I'm trying to understand how to effectively plan and write a Neural Network but running into problems with understanding how they should be written. I'm working with classification with writing a backpropagation Neural Network however any other types/examples would be greatly appreciated.
One of my problems is understanding the possibilities of them, for example if you have a single neuron I assume you can have 2^1 possibilities, like in my example I can't imagine how I could predict something more than above or below a straight line. Similarly I assume with 3 neurons therefore 2^3 possibilities you could predict if something is one of the 4 quadrants of a graph and then predict if it's in the upper part or lower part of the quadrant so 8 classifications. Is this true or is a network capable of predicting more/less than that?
On to my specific problem.
I've written a single Neuron/Perceptron that can predict whether something is above or below a straight line graph given the correct training data and using a sign activation function.
Following from this I'm trying to write a Neural Network that can predict whether something is in the 1st, 2nd, 3rd or 4th quadrant of a graph.
One idea I have had is to have 2 input perceptrons, the first taking the x value, the 2nd taking the y value, these then try and predict individually whether the answer is on the right or left of the centre, and then above or below respectively. These then pass their outputs to the 3rd and final output neuron.

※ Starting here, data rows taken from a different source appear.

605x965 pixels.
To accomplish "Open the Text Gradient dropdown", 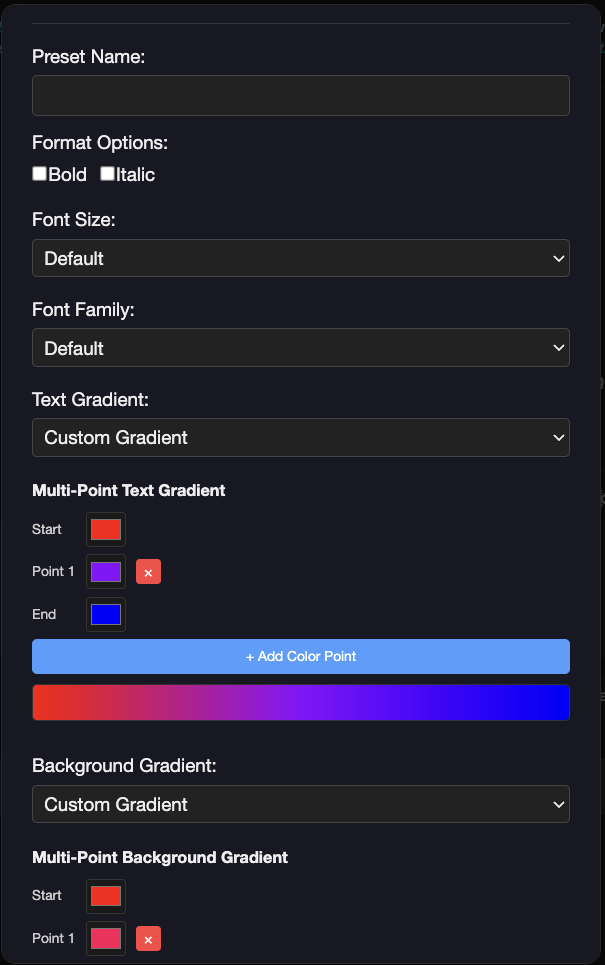I will click(301, 437).

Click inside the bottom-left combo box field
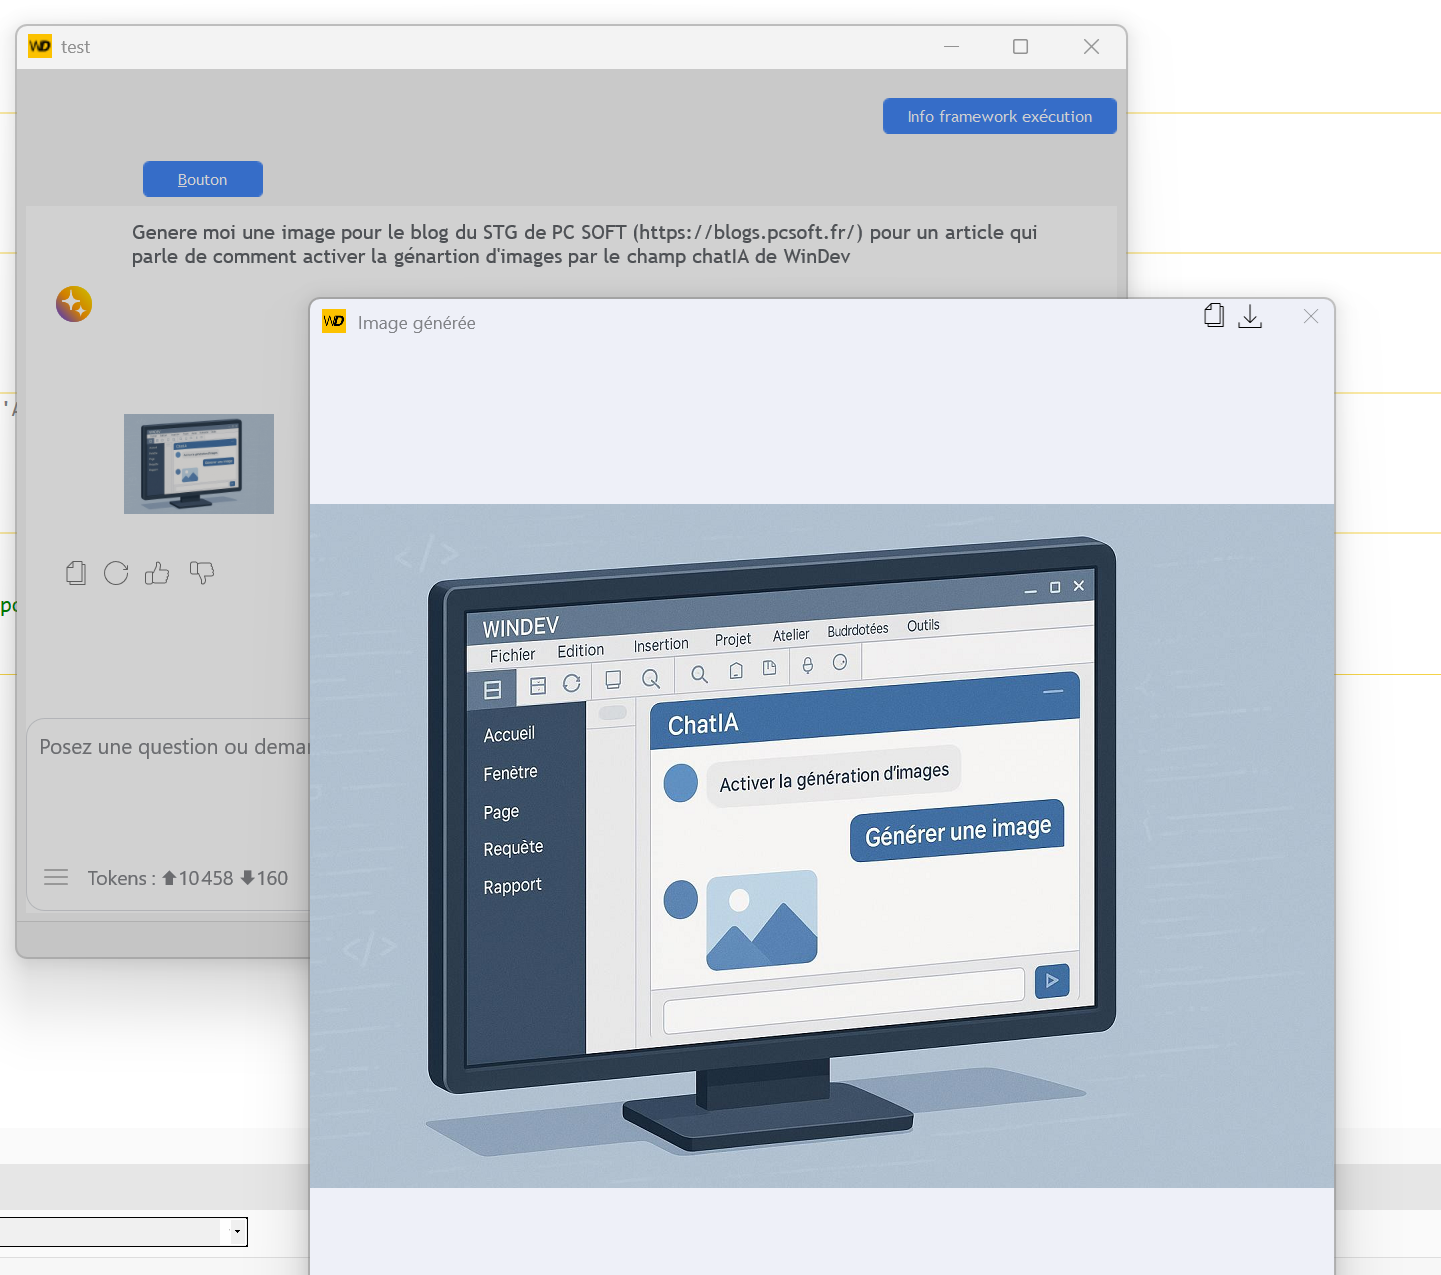click(110, 1231)
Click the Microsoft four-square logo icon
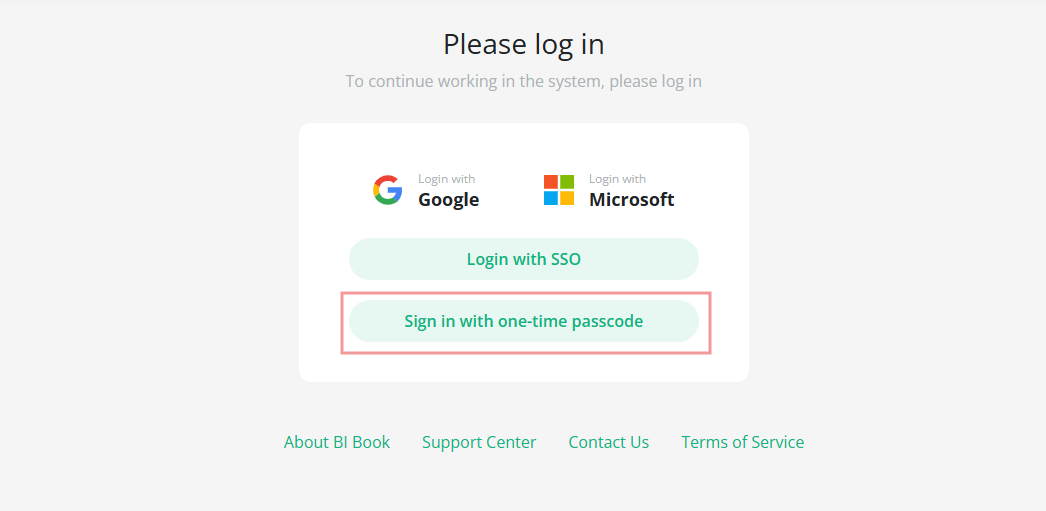Screen dimensions: 1046x511 pos(558,190)

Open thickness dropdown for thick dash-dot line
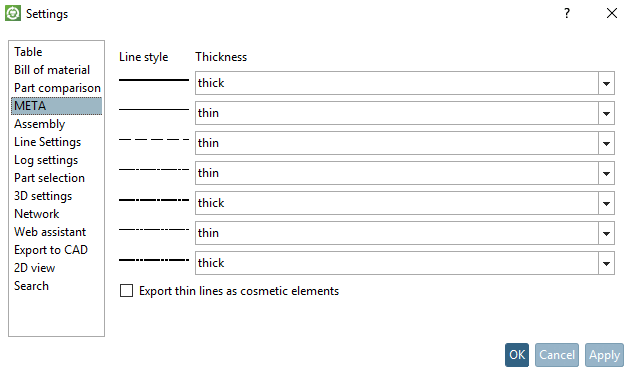[606, 203]
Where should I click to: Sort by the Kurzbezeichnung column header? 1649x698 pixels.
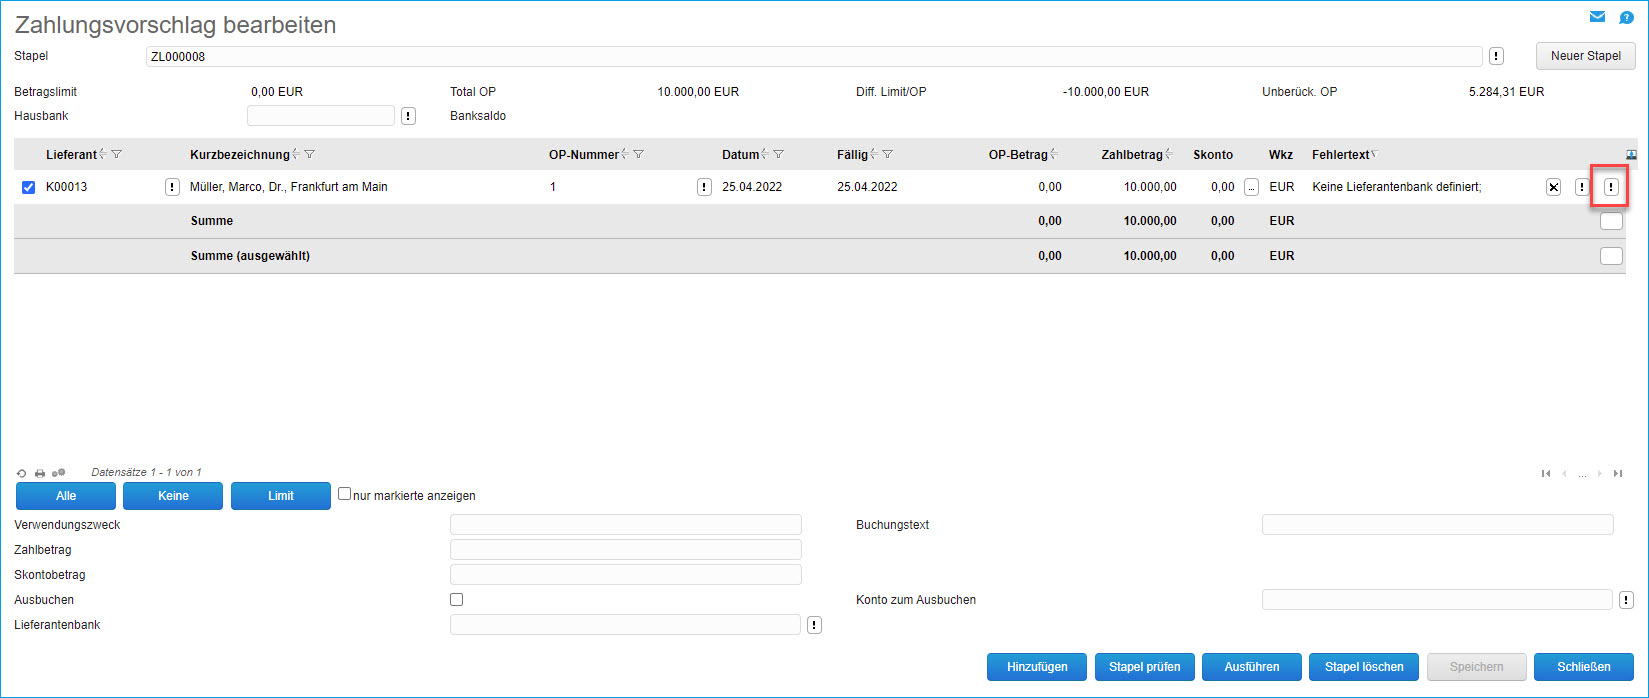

The 3rd Neuron uses the inputs to try and predict which quadrant the coordinates are in. The first two inputs use the sign function.
The problems I'm having with this is to do with the activation function of the final neuron, one idea was to have a function that somehow scaled the output into a integer between 0 and 1, so 0 to 0.25 would be quadrant 1, and so on up to 1. Another idea would be to convert it to a value using sin and representing it as a sine wave as this could potentially represent all 4 quadrants.
Another idea would be to have a single neuron taking the input of the x and y value and predicting whether something was above or below a graph (like my perceptron example), then having two output neurons, which the 1st output neuron would be fired if it was above the line and then passed in the original x coordinate to that output neuron. The 2nd output neuron would be fired if it was below then pass in the original x value as well to determine if it was left or right.
Are these ideas adequate examples of writing a network?
Also my final question would be if you wanted your network to have 8 possible outputs would you need 8 output neurons or could you represent the 8 values with a single more advanced activation function?